• **PROBLEM 1**
Check each statement against the passage on the Faith teachers, answering yes or no and quoting the words of the passage that decide it: (a) Avanzini claims Jesus had a wealthy band of disciples; (b) the speaker associates poverty with piety; (c) the biblical Jesus had a place to lay His head.

• **PASSAGE PROVIDED**
-*-
Hank: Yes! The Faith teachers make Jesus to be something other than what the Bible defines Him to be. The biblical Jesus had no place to lay His head. When some Faith teachers get done with Him, however, He is rich and He wears designer clothes.
The Faith teachers have a clear agenda. "If Jesus was poor," John Avanzini says, "I want to be poor. If Jesus slept under a bridge, I want to sleep under a bridge. But if Jesus was rich, I want to be rich." Avanzini boasts, "I've discovered that Jesus was rich -- He had a wealthy band of disciples, and He had a high-priced advance team. So, because Jesus was rich, I'm going to be rich. Because Jesus wore designer clothes, then I should wear designer clothes. Since He lived in a big house, then I should live in a big house."
Now, I'm not associating poverty and piety here. I believe in a form of Christian capitalism -- which is responsibility associated with wealth. But what Avanzini is saying is that Jesus set the standard for us: Because He was rich, we should be rich, and if we're not it is because we do not have enough faith.
-*-
• **DATA SUPPLIED**
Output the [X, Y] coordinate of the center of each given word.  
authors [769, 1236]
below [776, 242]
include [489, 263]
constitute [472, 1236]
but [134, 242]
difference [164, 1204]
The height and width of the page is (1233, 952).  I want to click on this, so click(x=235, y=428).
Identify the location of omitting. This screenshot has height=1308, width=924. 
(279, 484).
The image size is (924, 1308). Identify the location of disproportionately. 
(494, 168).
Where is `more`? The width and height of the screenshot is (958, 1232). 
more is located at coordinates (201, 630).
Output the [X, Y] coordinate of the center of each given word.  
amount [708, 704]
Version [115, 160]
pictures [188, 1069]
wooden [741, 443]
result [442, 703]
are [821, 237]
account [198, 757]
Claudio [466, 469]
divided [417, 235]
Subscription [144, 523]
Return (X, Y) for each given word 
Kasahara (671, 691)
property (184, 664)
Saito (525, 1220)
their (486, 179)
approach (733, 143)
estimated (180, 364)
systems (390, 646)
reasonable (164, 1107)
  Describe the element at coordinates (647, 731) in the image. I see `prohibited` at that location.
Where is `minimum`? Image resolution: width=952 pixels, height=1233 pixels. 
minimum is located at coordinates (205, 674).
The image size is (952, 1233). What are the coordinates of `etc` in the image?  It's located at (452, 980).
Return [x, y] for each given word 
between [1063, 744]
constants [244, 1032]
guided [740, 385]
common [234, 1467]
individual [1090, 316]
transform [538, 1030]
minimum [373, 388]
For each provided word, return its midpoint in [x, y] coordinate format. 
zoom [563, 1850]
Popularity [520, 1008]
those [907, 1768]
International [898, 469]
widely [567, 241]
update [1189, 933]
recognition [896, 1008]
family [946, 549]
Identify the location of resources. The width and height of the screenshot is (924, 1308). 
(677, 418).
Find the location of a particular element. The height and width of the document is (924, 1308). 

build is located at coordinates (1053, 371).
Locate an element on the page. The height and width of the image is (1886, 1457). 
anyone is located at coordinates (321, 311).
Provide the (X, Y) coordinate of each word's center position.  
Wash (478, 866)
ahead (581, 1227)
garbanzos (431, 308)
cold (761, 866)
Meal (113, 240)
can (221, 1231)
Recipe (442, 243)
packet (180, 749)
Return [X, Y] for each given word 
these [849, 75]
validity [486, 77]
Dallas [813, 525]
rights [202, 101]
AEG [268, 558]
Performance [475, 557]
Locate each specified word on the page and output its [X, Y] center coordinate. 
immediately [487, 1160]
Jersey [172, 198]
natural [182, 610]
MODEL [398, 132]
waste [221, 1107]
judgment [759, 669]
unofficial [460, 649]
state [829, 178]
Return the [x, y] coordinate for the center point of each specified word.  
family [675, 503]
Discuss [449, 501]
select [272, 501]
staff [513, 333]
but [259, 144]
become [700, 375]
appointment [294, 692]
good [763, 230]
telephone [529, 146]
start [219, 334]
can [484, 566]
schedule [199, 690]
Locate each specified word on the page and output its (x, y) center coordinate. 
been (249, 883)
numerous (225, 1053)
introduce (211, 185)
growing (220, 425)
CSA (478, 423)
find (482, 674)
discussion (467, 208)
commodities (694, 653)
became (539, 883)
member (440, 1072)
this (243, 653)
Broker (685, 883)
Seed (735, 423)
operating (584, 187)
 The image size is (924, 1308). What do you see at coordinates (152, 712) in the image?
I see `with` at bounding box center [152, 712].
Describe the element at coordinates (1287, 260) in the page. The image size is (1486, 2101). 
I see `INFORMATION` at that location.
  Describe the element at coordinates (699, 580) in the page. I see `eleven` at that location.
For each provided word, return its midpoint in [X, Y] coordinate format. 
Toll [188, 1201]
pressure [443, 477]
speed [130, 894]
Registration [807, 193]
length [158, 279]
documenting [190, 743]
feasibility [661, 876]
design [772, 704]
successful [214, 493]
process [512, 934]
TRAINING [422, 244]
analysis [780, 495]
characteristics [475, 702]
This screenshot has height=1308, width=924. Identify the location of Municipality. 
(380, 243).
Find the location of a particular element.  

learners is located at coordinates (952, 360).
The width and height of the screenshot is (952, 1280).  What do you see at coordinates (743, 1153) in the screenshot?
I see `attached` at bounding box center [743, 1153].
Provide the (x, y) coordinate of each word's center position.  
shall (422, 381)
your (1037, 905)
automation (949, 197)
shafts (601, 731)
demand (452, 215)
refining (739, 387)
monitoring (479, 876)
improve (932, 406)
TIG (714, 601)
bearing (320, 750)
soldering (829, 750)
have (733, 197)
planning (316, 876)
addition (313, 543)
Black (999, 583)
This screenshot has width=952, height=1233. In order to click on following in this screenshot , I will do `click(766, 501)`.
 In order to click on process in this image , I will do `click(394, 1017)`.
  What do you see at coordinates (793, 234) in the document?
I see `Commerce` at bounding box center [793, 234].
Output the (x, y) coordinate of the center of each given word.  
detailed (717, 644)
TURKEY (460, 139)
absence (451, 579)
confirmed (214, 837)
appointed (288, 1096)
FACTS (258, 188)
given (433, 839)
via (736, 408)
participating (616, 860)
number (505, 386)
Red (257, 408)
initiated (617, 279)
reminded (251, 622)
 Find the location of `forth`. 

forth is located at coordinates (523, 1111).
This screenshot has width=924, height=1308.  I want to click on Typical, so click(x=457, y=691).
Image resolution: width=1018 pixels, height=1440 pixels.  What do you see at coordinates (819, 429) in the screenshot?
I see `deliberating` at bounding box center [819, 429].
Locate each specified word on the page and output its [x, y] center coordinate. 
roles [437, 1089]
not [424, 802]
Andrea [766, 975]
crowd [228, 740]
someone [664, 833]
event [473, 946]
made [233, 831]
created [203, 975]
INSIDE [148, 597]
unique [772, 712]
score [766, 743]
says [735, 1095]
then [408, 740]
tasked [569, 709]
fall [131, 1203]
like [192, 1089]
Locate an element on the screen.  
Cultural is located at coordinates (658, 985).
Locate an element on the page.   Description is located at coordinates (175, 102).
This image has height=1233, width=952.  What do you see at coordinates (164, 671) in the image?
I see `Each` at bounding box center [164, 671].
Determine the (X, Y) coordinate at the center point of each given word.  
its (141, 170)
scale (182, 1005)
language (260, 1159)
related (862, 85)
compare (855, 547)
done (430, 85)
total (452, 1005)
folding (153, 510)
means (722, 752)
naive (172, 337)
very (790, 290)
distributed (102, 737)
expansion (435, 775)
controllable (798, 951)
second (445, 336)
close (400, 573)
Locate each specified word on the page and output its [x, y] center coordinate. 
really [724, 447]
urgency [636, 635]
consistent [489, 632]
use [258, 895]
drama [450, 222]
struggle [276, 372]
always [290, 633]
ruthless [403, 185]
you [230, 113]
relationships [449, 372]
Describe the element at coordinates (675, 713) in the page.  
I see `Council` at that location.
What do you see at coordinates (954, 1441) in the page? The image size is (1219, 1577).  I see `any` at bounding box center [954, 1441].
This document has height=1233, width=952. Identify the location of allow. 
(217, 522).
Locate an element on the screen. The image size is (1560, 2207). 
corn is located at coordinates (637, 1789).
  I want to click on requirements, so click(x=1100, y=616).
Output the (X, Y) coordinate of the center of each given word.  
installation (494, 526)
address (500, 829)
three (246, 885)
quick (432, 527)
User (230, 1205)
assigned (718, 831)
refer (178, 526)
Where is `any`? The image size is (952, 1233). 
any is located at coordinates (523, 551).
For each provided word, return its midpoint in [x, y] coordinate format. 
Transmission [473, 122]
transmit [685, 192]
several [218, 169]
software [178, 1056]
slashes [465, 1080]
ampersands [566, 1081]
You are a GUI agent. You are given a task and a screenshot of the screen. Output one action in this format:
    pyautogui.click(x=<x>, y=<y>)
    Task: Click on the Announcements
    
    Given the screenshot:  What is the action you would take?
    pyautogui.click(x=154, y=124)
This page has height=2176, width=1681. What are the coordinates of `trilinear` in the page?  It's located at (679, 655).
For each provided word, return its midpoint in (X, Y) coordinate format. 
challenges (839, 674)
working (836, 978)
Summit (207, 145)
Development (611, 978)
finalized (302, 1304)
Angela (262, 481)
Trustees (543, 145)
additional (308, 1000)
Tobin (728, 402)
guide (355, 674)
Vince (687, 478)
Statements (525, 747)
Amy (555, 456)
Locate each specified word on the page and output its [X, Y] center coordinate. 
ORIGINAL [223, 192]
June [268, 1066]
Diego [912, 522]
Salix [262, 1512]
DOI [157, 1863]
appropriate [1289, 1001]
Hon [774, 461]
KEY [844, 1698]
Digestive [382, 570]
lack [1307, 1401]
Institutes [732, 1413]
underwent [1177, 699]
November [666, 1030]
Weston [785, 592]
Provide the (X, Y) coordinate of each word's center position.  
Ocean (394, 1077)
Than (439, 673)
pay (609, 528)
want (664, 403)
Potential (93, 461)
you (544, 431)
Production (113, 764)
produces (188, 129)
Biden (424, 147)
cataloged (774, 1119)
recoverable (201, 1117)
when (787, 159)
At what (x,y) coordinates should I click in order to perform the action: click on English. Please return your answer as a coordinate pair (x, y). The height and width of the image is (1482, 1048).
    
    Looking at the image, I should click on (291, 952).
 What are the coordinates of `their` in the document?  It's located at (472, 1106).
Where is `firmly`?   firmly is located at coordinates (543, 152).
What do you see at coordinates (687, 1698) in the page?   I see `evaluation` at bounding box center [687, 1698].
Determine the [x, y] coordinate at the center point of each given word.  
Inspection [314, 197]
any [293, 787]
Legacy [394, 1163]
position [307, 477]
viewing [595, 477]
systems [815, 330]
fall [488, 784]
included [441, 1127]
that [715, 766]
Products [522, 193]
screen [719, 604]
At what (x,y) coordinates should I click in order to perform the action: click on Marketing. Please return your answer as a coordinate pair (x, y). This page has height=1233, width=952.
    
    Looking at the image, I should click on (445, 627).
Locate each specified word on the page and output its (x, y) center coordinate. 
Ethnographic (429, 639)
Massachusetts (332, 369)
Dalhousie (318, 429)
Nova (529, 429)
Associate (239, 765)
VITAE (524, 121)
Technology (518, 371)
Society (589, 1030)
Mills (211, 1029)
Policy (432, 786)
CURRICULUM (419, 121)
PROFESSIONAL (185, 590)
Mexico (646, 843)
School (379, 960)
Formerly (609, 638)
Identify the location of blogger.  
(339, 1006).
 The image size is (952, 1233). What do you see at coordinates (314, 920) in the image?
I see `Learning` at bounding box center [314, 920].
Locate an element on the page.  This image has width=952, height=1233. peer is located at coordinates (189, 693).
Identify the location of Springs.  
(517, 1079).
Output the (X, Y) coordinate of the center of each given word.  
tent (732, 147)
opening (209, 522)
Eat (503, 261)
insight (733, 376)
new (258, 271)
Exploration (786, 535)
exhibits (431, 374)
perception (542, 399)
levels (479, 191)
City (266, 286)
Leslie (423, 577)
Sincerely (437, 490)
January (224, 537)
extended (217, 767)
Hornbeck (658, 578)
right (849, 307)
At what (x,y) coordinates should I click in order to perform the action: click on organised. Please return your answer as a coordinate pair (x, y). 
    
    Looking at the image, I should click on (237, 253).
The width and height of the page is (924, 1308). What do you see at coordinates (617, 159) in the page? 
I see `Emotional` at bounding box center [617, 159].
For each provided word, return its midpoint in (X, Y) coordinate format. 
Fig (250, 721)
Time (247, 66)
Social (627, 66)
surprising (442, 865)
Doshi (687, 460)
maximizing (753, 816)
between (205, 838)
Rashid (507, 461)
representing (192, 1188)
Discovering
-*-
• **PROBLEM 2**
Reproduce the records exactly, starting at the beginning of the records and ending with the line that contains "Subscription [144, 523]", including that line.

• **PROBLEM SOLUTION 1**
(a) Yes: "He had a wealthy band of disciples"
(b) No: "Now, I'm not associating poverty and piety here."
(c) No: "The biblical Jesus had no place to lay His head."

• **PROBLEM SOLUTION 2**
Output the [X, Y] coordinate of the center of each given word.  
authors [769, 1236]
below [776, 242]
include [489, 263]
constitute [472, 1236]
but [134, 242]
difference [164, 1204]
The height and width of the page is (1233, 952).  I want to click on this, so click(x=235, y=428).
Identify the location of omitting. This screenshot has height=1308, width=924. 
(279, 484).
The image size is (924, 1308). Identify the location of disproportionately. 
(494, 168).
Where is `more`? The width and height of the screenshot is (958, 1232). 
more is located at coordinates (201, 630).
Output the [X, Y] coordinate of the center of each given word.  
amount [708, 704]
Version [115, 160]
pictures [188, 1069]
wooden [741, 443]
result [442, 703]
are [821, 237]
account [198, 757]
Claudio [466, 469]
divided [417, 235]
Subscription [144, 523]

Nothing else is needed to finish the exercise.